Whether or not DSR is in fact realized in nature, I don't know. When it comes to theories with an energy dependent speed of light, I actually don't think so. This is why in my papers I have a generalized uncertainty, but no energy dependent speed of light. I don't have a good argument for it, just that it doesn't go with my intuition. In fact, I tried to prove recently that it can't work. But I failed. Paper will be on the arxiv soon.

Best regards,

B.

Lumo said...

Dear Bee!

"If you think you can easily falsify DSR, how about you do it?"

Well, I think I have already done it many times, and probably not just me, but feel free to choose to ignore these comments.

The precise statements of DSR that have been offered so far are not terribly well-defined and they are not at the level of real research papers, so it is not possible to write the falsification on the level of serious papers either.

But at the same level of accuracy as DSR has been proposed, it has also been falsified.

"I don't have the time to repeat myself endlessly."

No one wants you to do anything endlessly. You could however try to think about our concerns at least once which, as far as I know, you have not yet done.

I have read all the sources of yours you mentioned pretty carefully and I am pretty sure that they don't contain any answer to our question why do you want to impose inequalities for individual components of four-vectors.
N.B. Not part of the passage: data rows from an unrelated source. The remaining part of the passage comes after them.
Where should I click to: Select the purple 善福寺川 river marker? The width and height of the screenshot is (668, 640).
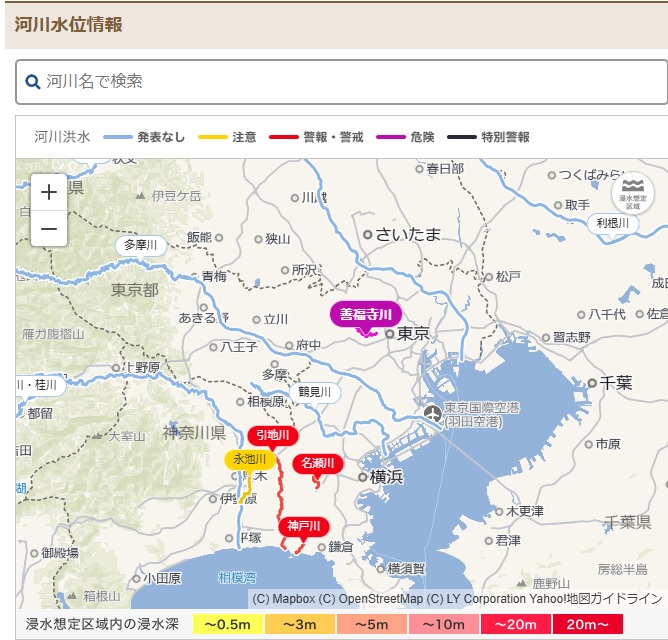pos(366,314)
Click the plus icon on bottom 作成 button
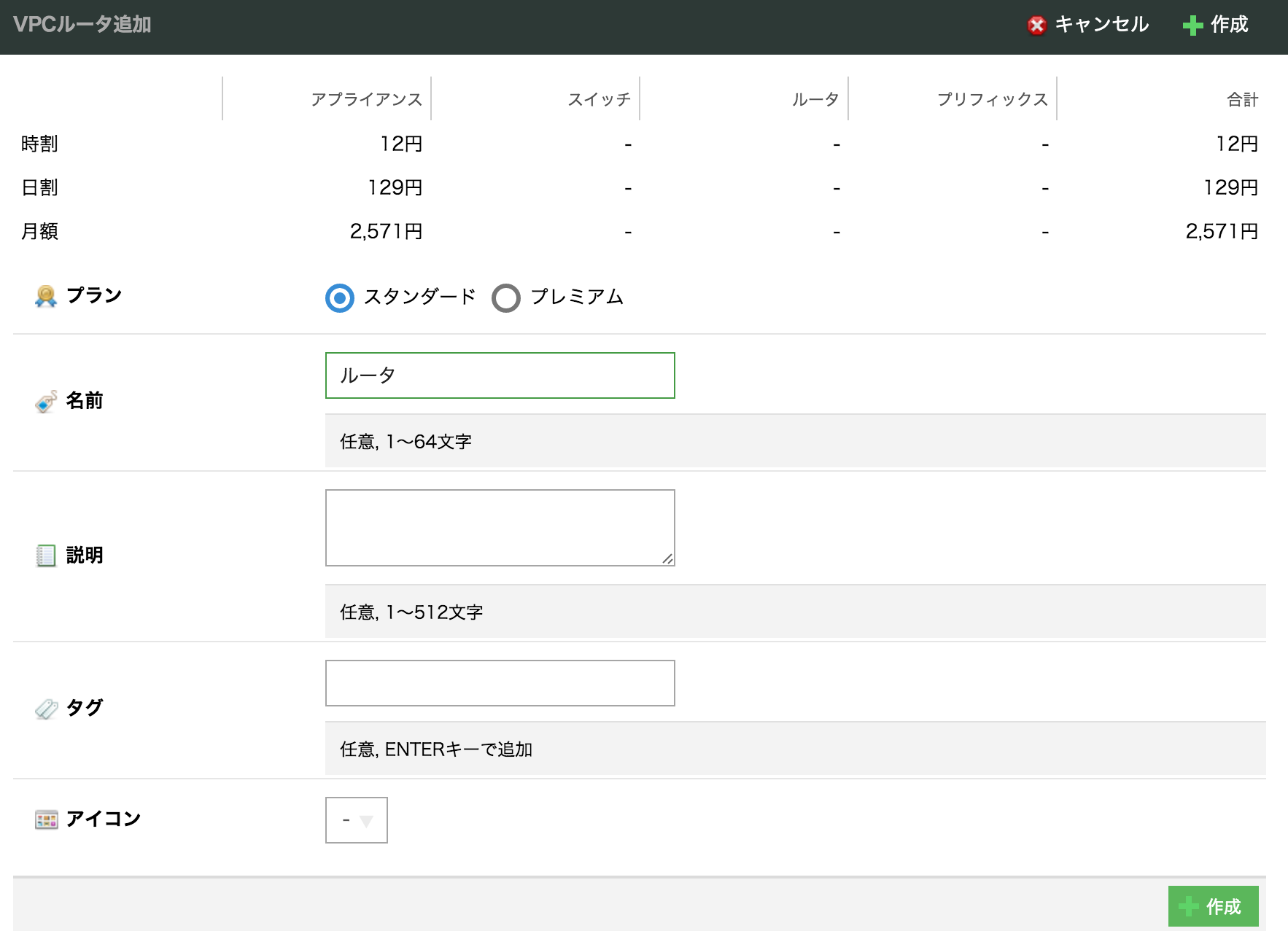 pyautogui.click(x=1189, y=906)
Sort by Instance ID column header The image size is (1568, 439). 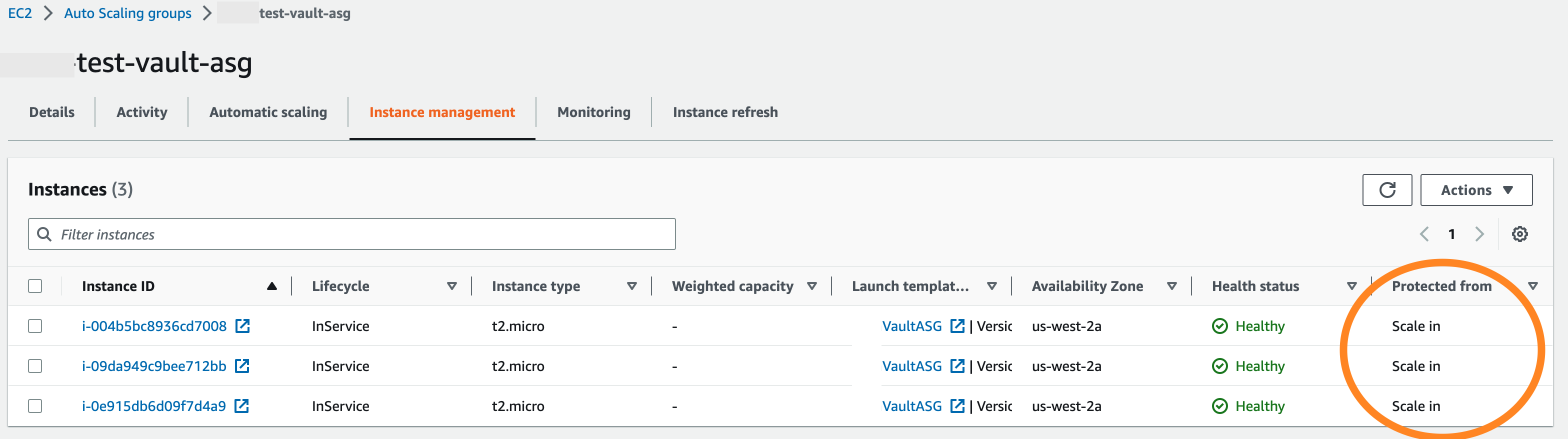[x=118, y=286]
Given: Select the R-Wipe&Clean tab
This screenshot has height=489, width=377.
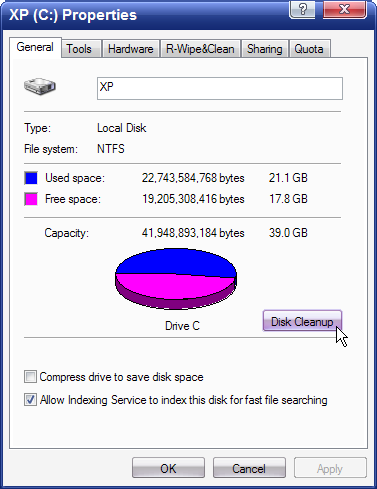Looking at the screenshot, I should (x=200, y=49).
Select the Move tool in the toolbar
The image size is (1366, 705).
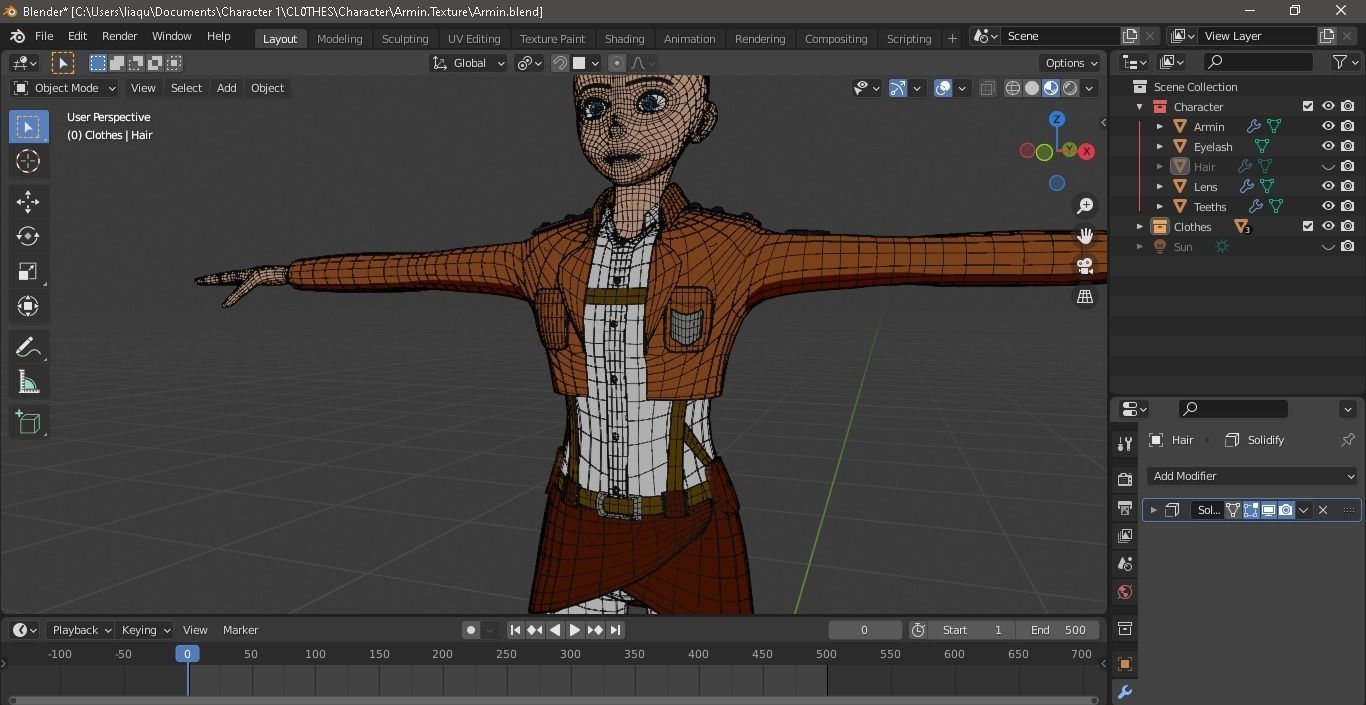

Your answer reaffirms the qualified guess that the answer is really not there if it is so difficult to agree what is p^2. It doesn't matter what "p" you use, whether it is a momentum of one particle or the center-of-mass momentum of two particles, or momentum exchange. What matters is that you must square this 4-vector to get an invariant, and only this invariant can become a subject of generally valid inequalities.

"What I try to do is to incorporate a fundamentally finite resolution of distances in a quantum field theory of particles."
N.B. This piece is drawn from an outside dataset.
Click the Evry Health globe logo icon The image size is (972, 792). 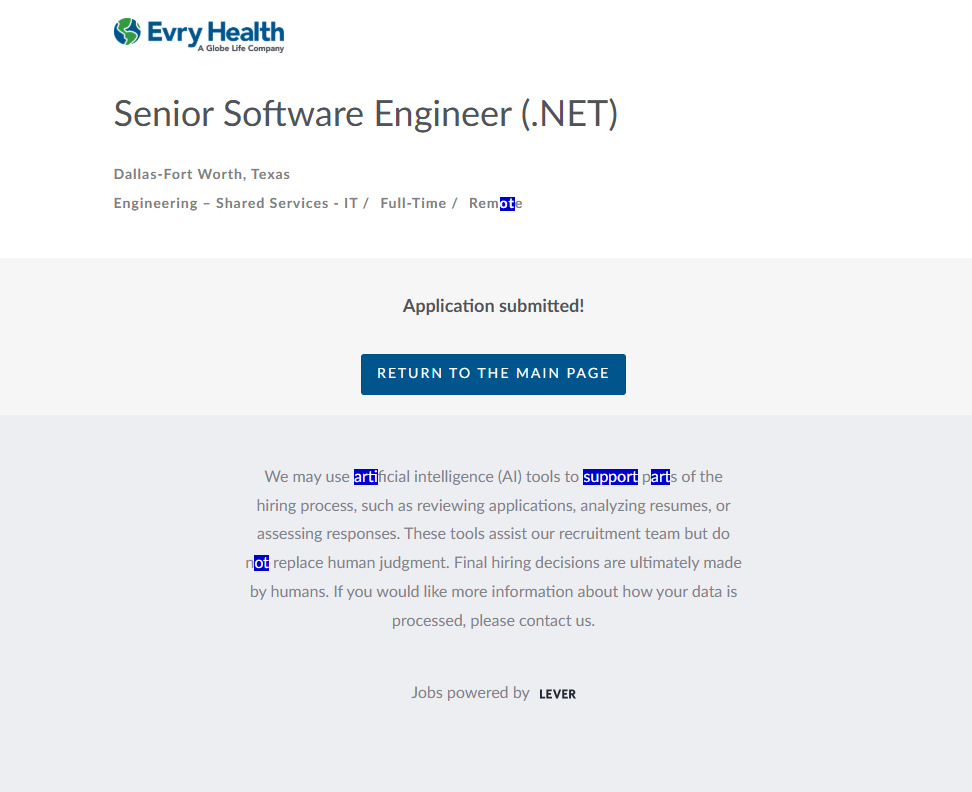tap(127, 32)
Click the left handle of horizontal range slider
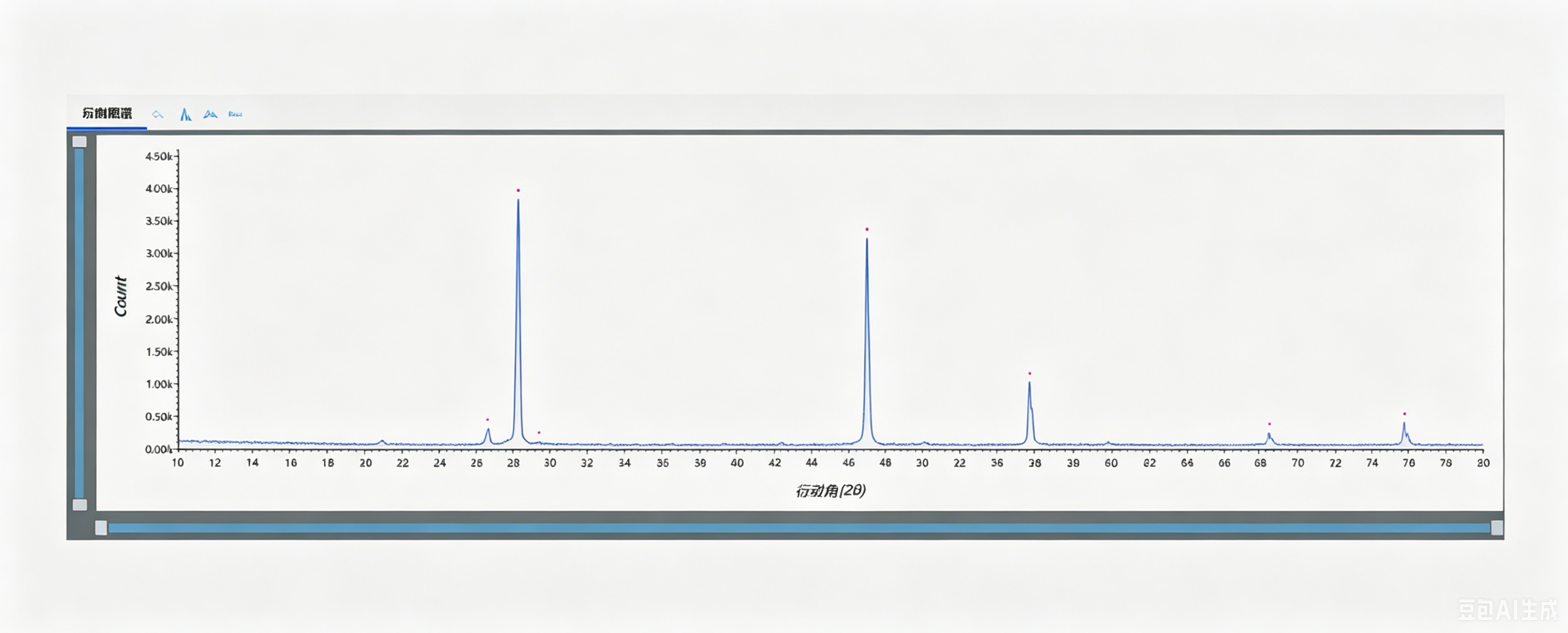The width and height of the screenshot is (1568, 633). click(x=101, y=528)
You don't want to listen. People are trying to peacefully explain you that you are approaching the problem incorrectly. The finite distance resolution refers to the proper distance scales, not coordinate distances, and this correctly incorporated finite resolution doesn't imply any modification of Lorentz symmetry as you can see in any theory with a scale such as QCD or string theory.

QCD and string theory are not "yet-to-be-found" theories. They are demonstrably existing theories, unlike everything that you talk about. And they falsify your hypothesis that Lorentz invariance must be modified in order to introduce priviliged mass scales or the minimum length scale, as in string theory.
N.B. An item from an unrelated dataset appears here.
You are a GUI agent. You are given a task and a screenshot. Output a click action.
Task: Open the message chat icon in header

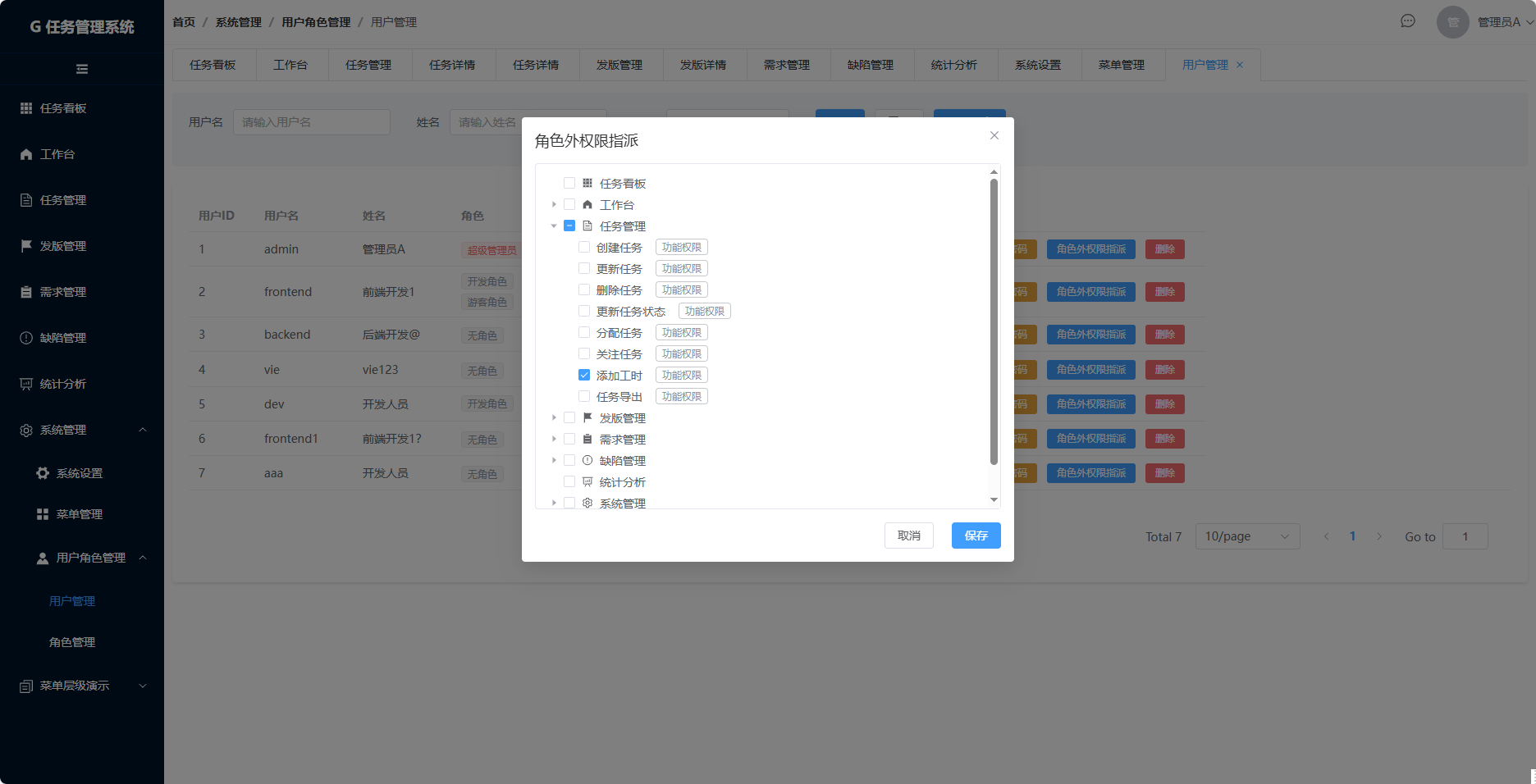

Do you disagree? If you do, could you please present some extraordinary evidence for such an extraordinary statement - more precisely a statement that every particle physicist knows to be wrong? Or do you just fail to listen?

I assure you that we know papers by Gross and Mende and they certainly don't support your conjectures about violations of Lorentz invariance.

In the last paragraph, you ask me what are the observables in DSR. Don't you think that it is a question that a proponent of DSR should answer? I don't understand how can one seriously discuss a framework in which everything, including the choice of observables, is so completely undefined.

It is you, not me, who claims that there is some interesting physics hiding behind DSR, so it is you, not me, who should say what the observables are. I don't think that there is any choice of observables that leads to anything else than what DSR is right now, namely chaos.

Best
Lubos

Anonymous said...

I think there is a fairly basic algebraic objection to DSR. DSR is supposed to be constructed as a nonlinear representation of the Lorentz algebra. The Lorentz algebra is just the universal enveloping algebra of so(3,1). When one constructs this eveloping algebra explicitly, as a quotient of the tensor algebra on the generators, it LOOKS like it depends a great deal on how those generators are chosen. However, this dependence is entirely illusory; the algebra is the same whatever basis is chosen.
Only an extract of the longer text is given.